Possible Duplicates

Possible duplicates are pairs of study records where the Medusa algorithm detected meaningful similarity but could not classify the match with high confidence. These pairs sit in a middle ground - they may be duplicates, but the similarity is not strong enough to act on automatically. Each pair requires a human decision.

Why possible duplicates need review

Possible duplicates arise in situations such as:

Two studies with the same first author and a similar topic but different years - possibly a re-analysis or follow-up, not a duplicate
Studies from the same trial reported in different journals with partial title overlap
Records where one entry is missing the abstract, reducing the similarity signal
Similar-sounding titles in a narrow subject area that are actually distinct publications

Because the system cannot distinguish these cases reliably, you need to inspect each pair and make the call.
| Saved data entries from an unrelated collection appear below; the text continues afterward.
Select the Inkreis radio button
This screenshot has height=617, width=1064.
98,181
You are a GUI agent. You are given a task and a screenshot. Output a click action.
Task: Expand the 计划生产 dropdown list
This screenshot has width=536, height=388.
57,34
Opening the possible duplicates list

From the Deduplication section, click the Possible Duplicates tab. Pairs are displayed in order of decreasing similarity score - the most likely duplicates appear first.

Screenshot needed

Possible duplicates list showing pairs ordered by similarity score with scores displayed next to each pair

Reviewing a pair

Click a pair to expand it. You see both records side by side with their full metadata. Pay particular attention to:

DOI or PubMed ID - if both records have the same DOI or PMID, they are almost certainly the same publication
Year and volume/issue - matching publication details strongly suggest a duplicate
Abstract text - read the abstracts; if they describe the same study population and methods, it is a duplicate

Screenshot needed

Expanded possible duplicate pair showing both records with DOI, year, and abstract highlighted for comparison

Marking as a true duplicate

If you determine the two records are the same study, click Mark as Duplicate. The pair is confirmed and handled the same way as a confirmed true duplicate - one record is deactivated and excluded from screening.

Discarding the pair

If you determine the two records are different studies, click Not a Duplicate. The pair is moved to the Discarded tab and both records remain in your active project set for screening.

Tip

When in doubt, search for the DOI or title in a separate browser tab to check whether the records are genuinely the same publication. It takes only a moment and prevents a false removal from your project.

Skipping a pair

If you are uncertain and want to return to a pair later, use Skip to move it to the bottom of the list without making a decision. Skipped pairs remain in the possible duplicates queue.

Tracking progress

The Possible Duplicates tab shows a count of pairs still awaiting a decision. Work through the list until the count reaches zero. You do not need to resolve all possible duplicates before starting screening - you can continue deduplication in parallel with early screening work - but clearing the queue before you begin is recommended for a cleaner workflow.

Info

Any records still marked as possible duplicates when screening begins will appear in screening as normal active records. They will not be removed unless you confirm them as duplicates.